» REQUIRED WORK: Write out the material in full, matching each line exactly.

» PROVIDED ENTRIES:

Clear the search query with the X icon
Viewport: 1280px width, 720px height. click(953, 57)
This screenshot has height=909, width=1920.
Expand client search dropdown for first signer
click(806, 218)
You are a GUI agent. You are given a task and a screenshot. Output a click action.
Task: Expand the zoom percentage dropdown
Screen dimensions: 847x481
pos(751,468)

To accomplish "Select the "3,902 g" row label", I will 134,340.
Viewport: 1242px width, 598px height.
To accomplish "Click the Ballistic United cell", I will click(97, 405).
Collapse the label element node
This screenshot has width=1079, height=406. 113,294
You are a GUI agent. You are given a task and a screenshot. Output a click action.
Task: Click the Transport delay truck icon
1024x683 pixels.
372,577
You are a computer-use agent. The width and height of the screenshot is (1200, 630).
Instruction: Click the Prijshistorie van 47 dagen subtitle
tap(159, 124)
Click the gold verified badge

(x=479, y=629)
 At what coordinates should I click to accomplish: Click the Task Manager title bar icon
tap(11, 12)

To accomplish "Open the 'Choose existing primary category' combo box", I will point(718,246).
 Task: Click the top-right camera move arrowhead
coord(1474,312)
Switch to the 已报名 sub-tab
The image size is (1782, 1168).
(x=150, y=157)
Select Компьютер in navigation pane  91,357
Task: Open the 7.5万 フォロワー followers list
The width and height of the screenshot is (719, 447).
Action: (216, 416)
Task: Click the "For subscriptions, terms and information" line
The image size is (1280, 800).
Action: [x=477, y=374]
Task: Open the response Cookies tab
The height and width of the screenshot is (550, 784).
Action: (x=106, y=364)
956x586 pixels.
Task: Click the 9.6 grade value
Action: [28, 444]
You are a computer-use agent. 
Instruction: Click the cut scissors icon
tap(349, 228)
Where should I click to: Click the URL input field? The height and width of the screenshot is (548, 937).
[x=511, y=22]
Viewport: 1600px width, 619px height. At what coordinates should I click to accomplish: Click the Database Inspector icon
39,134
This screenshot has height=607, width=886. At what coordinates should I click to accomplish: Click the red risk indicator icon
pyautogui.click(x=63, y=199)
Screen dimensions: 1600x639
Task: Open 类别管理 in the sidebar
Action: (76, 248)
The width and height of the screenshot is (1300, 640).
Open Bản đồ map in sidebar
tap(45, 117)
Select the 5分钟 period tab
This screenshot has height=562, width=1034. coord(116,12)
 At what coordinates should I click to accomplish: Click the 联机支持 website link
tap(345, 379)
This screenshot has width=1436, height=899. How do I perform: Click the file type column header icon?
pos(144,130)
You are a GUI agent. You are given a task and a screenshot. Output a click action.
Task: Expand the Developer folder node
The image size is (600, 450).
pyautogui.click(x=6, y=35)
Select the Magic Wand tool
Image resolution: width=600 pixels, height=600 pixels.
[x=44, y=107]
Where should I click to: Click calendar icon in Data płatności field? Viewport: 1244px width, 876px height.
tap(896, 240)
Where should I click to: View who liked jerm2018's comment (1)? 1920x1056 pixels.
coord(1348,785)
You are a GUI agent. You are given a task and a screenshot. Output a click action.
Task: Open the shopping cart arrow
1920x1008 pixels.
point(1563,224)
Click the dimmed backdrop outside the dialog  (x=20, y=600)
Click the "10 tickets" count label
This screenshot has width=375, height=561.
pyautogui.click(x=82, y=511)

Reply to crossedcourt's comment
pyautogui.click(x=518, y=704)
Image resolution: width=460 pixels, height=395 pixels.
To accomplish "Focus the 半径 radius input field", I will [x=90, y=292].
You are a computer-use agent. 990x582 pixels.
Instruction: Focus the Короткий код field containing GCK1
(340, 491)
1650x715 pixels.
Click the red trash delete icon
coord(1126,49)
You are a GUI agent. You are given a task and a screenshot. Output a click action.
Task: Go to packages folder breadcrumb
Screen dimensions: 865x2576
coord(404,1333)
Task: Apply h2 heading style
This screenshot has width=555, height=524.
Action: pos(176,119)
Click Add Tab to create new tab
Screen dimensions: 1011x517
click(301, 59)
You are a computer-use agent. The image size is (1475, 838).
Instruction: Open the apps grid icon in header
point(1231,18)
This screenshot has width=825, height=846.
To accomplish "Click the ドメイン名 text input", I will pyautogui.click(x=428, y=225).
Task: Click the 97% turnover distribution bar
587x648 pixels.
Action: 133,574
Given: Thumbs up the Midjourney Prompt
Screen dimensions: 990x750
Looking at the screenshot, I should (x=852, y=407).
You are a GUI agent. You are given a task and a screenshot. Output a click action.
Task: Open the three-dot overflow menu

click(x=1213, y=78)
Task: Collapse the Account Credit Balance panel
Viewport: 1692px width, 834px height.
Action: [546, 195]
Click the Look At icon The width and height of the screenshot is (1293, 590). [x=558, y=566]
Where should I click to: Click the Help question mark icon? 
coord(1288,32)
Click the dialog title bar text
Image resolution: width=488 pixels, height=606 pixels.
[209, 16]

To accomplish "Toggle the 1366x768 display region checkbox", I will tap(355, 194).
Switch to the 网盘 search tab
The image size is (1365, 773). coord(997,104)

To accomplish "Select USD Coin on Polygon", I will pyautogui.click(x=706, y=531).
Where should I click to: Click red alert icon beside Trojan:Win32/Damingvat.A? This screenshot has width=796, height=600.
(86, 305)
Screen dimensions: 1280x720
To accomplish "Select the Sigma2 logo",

» EXERCISE RESULT:
Clear the search query with the X icon
Viewport: 1280px width, 720px height. click(953, 57)
This screenshot has height=909, width=1920.
Expand client search dropdown for first signer
click(806, 218)
You are a GUI agent. You are given a task and a screenshot. Output a click action.
Task: Expand the zoom percentage dropdown
Screen dimensions: 847x481
pos(751,468)

To accomplish "Select the "3,902 g" row label", I will 134,340.
Viewport: 1242px width, 598px height.
To accomplish "Click the Ballistic United cell", I will click(97, 405).
Collapse the label element node
This screenshot has width=1079, height=406. 113,294
You are a GUI agent. You are given a task and a screenshot. Output a click action.
Task: Click the Transport delay truck icon
1024x683 pixels.
372,577
You are a computer-use agent. The width and height of the screenshot is (1200, 630).
Instruction: Click the Prijshistorie van 47 dagen subtitle
tap(159, 124)
Click the gold verified badge

(x=479, y=629)
 At what coordinates should I click to accomplish: Click the Task Manager title bar icon
tap(11, 12)

To accomplish "Open the 'Choose existing primary category' combo box", I will point(718,246).
 Task: Click the top-right camera move arrowhead
coord(1474,312)
Switch to the 已报名 sub-tab
The image size is (1782, 1168).
(x=150, y=157)
Select Компьютер in navigation pane  91,357
Task: Open the 7.5万 フォロワー followers list
The width and height of the screenshot is (719, 447).
Action: (216, 416)
Task: Click the "For subscriptions, terms and information" line
The image size is (1280, 800).
Action: [x=477, y=374]
Task: Open the response Cookies tab
The height and width of the screenshot is (550, 784).
Action: (x=106, y=364)
956x586 pixels.
Task: Click the 9.6 grade value
Action: [28, 444]
You are a computer-use agent. 
Instruction: Click the cut scissors icon
tap(349, 228)
Where should I click to: Click the URL input field? The height and width of the screenshot is (548, 937).
[x=511, y=22]
Viewport: 1600px width, 619px height. At what coordinates should I click to accomplish: Click the Database Inspector icon
39,134
This screenshot has height=607, width=886. At what coordinates should I click to accomplish: Click the red risk indicator icon
pyautogui.click(x=63, y=199)
Screen dimensions: 1600x639
Task: Open 类别管理 in the sidebar
Action: (76, 248)
The width and height of the screenshot is (1300, 640).
Open Bản đồ map in sidebar
tap(45, 117)
Select the 5分钟 period tab
This screenshot has height=562, width=1034. coord(116,12)
 At what coordinates should I click to accomplish: Click the 联机支持 website link
tap(345, 379)
This screenshot has width=1436, height=899. How do I perform: Click the file type column header icon?
pos(144,130)
You are a GUI agent. You are given a task and a screenshot. Output a click action.
Task: Expand the Developer folder node
The image size is (600, 450).
pyautogui.click(x=6, y=35)
Select the Magic Wand tool
Image resolution: width=600 pixels, height=600 pixels.
[x=44, y=107]
Where should I click to: Click calendar icon in Data płatności field? Viewport: 1244px width, 876px height.
tap(896, 240)
Where should I click to: View who liked jerm2018's comment (1)? 1920x1056 pixels.
coord(1348,785)
You are a GUI agent. You are given a task and a screenshot. Output a click action.
Task: Open the shopping cart arrow
1920x1008 pixels.
point(1563,224)
Click the dimmed backdrop outside the dialog  (x=20, y=600)
Click the "10 tickets" count label
This screenshot has width=375, height=561.
pyautogui.click(x=82, y=511)

Reply to crossedcourt's comment
pyautogui.click(x=518, y=704)
Image resolution: width=460 pixels, height=395 pixels.
To accomplish "Focus the 半径 radius input field", I will [x=90, y=292].
You are a computer-use agent. 990x582 pixels.
Instruction: Focus the Короткий код field containing GCK1
(340, 491)
1650x715 pixels.
Click the red trash delete icon
coord(1126,49)
You are a GUI agent. You are given a task and a screenshot. Output a click action.
Task: Go to packages folder breadcrumb
Screen dimensions: 865x2576
coord(404,1333)
Task: Apply h2 heading style
This screenshot has width=555, height=524.
Action: pos(176,119)
Click Add Tab to create new tab
Screen dimensions: 1011x517
click(301, 59)
You are a computer-use agent. The image size is (1475, 838).
Instruction: Open the apps grid icon in header
point(1231,18)
This screenshot has width=825, height=846.
To accomplish "Click the ドメイン名 text input", I will pyautogui.click(x=428, y=225).
Task: Click the 97% turnover distribution bar
587x648 pixels.
Action: 133,574
Given: Thumbs up the Midjourney Prompt
Screen dimensions: 990x750
Looking at the screenshot, I should (x=852, y=407).
You are a GUI agent. You are given a task and a screenshot. Output a click action.
Task: Open the three-dot overflow menu

click(x=1213, y=78)
Task: Collapse the Account Credit Balance panel
Viewport: 1692px width, 834px height.
Action: [546, 195]
Click the Look At icon The width and height of the screenshot is (1293, 590). [x=558, y=566]
Where should I click to: Click the Help question mark icon? 
coord(1288,32)
Click the dialog title bar text
Image resolution: width=488 pixels, height=606 pixels.
[209, 16]

To accomplish "Toggle the 1366x768 display region checkbox", I will tap(355, 194).
Switch to the 网盘 search tab
The image size is (1365, 773). coord(997,104)

To accomplish "Select USD Coin on Polygon", I will pyautogui.click(x=706, y=531).
Where should I click to: Click red alert icon beside Trojan:Win32/Damingvat.A? This screenshot has width=796, height=600.
(86, 305)
Screen dimensions: 1280x720
To accomplish "Select the Sigma2 logo",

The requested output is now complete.